Bug 498808

Summary: Special character in output cuts rest of output
Product: [Applications] konsole Reporter: g111
Component: generalAssignee: Konsole Developer <konsole-devel>
Status: REPORTED ---    
Severity: normal CC: matan
Priority: NOR    
Version First Reported In: 23.08.5   
Target Milestone: ---   
Platform: Ubuntu   
OS: Linux   
Latest Commit: Version Fixed In:
Sentry Crash Report:
Attachments: Example text with a character that breaks the output

Description g111 2025-01-17 16:07:09 UTC
Created attachment 177465 [details]
Example text with a character that breaks the output

SUMMARY
I am using  e.g. "tail -f" to watch a logfile. If there is a special character in it (see the attached example file with the problematic char in the street field) the output stops with this character and nothing more is printed. The same happens when printing the file with "cat".

The konsole profile encoding is set to utf-8.

The special character originally is utf-8, but somehow, maybe when writing to the log file, utf-8 has become encoded wrong and the string is messed up. Nevertheless the output should be printed in the konsole.
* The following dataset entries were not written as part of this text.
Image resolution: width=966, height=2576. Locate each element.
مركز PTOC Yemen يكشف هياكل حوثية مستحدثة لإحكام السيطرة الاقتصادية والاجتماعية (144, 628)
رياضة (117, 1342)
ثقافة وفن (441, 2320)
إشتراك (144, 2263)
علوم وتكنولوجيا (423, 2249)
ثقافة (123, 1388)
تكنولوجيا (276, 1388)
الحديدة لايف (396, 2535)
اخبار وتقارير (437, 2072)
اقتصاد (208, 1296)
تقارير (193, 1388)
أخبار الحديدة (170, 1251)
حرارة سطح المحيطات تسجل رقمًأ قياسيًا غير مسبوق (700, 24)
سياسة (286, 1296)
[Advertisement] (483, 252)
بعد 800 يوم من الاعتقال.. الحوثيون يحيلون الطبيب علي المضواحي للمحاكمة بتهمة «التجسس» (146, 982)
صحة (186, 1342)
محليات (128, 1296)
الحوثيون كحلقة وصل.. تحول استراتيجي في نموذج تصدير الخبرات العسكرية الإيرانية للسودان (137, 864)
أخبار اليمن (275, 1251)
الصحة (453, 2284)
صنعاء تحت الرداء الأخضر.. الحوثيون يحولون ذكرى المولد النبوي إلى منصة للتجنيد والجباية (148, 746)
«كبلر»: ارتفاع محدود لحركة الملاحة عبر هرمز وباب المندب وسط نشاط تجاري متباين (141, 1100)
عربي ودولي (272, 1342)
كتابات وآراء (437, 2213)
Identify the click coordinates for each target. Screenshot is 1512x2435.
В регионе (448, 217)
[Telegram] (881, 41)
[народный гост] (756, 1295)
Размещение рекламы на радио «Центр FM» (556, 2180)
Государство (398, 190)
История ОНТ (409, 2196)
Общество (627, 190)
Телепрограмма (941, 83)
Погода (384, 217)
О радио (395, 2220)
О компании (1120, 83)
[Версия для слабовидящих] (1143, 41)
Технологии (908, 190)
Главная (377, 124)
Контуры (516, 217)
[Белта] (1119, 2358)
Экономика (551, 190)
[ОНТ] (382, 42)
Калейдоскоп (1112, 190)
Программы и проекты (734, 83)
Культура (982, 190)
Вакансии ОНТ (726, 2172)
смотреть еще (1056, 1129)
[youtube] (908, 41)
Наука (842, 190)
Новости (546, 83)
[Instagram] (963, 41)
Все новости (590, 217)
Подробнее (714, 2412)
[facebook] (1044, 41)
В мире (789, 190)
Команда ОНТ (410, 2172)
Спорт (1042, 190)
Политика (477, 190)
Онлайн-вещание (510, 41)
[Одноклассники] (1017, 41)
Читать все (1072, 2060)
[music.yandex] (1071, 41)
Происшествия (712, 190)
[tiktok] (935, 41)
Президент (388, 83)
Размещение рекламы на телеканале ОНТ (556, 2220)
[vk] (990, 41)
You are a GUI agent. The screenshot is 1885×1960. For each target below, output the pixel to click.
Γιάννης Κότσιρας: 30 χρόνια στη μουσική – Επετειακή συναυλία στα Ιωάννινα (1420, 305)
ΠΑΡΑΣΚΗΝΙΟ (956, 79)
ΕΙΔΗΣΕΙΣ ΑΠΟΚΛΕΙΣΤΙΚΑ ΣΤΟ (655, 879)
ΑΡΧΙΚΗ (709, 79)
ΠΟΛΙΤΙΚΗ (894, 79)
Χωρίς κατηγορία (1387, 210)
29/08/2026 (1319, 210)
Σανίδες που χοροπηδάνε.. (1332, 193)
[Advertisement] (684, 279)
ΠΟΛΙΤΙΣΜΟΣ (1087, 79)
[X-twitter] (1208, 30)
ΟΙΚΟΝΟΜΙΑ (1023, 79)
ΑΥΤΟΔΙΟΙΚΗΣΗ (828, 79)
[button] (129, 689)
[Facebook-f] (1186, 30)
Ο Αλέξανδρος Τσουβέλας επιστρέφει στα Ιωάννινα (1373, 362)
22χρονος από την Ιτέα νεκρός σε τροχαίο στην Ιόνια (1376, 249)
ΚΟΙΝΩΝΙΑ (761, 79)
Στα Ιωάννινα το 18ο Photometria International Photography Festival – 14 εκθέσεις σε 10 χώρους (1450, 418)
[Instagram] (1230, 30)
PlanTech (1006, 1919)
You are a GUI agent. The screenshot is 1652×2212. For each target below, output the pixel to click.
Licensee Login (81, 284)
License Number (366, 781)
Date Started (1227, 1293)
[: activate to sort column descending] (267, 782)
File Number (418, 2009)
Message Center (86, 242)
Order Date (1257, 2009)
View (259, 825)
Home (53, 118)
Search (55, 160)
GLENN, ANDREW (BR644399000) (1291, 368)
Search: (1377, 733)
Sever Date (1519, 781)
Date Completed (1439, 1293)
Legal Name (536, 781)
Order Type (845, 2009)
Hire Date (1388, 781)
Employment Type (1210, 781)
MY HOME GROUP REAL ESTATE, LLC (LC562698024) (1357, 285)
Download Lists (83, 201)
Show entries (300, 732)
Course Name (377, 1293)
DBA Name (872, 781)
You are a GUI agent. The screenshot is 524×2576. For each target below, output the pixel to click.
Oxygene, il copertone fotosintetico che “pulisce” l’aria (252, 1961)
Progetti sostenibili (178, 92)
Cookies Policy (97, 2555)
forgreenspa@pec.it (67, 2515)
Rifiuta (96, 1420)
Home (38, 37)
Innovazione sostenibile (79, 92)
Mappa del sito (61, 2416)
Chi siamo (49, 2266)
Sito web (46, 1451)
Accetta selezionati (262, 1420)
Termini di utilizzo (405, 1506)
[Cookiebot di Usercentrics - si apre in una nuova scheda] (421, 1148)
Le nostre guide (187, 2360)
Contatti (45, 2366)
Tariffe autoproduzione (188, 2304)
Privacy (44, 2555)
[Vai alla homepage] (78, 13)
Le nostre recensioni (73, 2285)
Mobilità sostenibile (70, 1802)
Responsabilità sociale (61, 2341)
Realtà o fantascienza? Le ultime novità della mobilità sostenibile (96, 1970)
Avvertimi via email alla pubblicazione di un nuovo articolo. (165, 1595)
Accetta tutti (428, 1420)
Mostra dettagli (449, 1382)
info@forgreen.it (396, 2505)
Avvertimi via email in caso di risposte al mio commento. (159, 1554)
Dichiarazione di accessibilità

As a workaround you can pipe the output to "cat -v". Or you can use xterm instead of konsole. Here the whole file is printed as expected.

STEPS TO REPRODUCE
1. save the attached file test-output.txt
2. open konsole and do "cat test-output.txt" or "tail -100 test-output.txt"

OBSERVED RESULT
The output stops after "Meine StraÃ"

EXPECTED RESULT
The whole file should be printed

SOFTWARE/OS VERSIONS
Windows: 
macOS: 
(available in the Info Center app, or by running `kinfo` in a terminal window)
Linux/KDE Plasma: 
KDE Plasma Version: 
KDE Frameworks Version: 
Qt Version: 

ADDITIONAL INFORMATION
Comment 1 g111 2025-01-17 16:10:14 UTC
I have missed the paragraph SOFTWARE/OS VERSIONS. So here is the information:

Operating System: Kubuntu 24.04
KDE Plasma Version: 5.27.11
KDE Frameworks Version: 5.115.0
Qt Version: 5.15.13
Kernel Version: 6.8.0-51-generic (64-bit)
Graphics Platform: X11
Graphics Processor: Mesa Intel® Xe Graphics
Comment 2 Matan Ziv-Av 2025-01-17 22:29:10 UTC
(In reply to g111 from comment #0)
> Created attachment 177465 [details]
> Example text with a character that breaks the output
> 
> SUMMARY
> I am using  e.g. "tail -f" to watch a logfile. If there is a special
> character in it (see the attached example file with the problematic char in
> the street field) the output stops with this character and nothing more is
> printed. The same happens when printing the file with "cat".
> 
> The konsole profile encoding is set to utf-8.
> 
> The special character originally is utf-8, but somehow, maybe when writing
> to the log file, utf-8 has become encoded wrong and the string is messed up.
> Nevertheless the output should be printed in the konsole.
> 
> As a workaround you can pipe the output to "cat -v". Or you can use xterm
> instead of konsole. Here the whole file is printed as expected.
> 
> STEPS TO REPRODUCE
> 1. save the attached file test-output.txt
> 2. open konsole and do "cat test-output.txt" or "tail -100 test-output.txt"
> 
> OBSERVED RESULT
> The output stops after "Meine StraÃ"
> 
> EXPECTED RESULT
> The whole file should be printed
> 
> SOFTWARE/OS VERSIONS
> Windows: 
> macOS: 
> (available in the Info Center app, or by running `kinfo` in a terminal
> window)
> Linux/KDE Plasma: 
> KDE Plasma Version: 
> KDE Frameworks Version: 
> Qt Version: 
> 
> ADDITIONAL INFORMATION

I am not sure this is a bug. This seems to be a doubly encoded data: You want U+00DF, which in UTF-8 is the byte sequence 0xc3 0x9f.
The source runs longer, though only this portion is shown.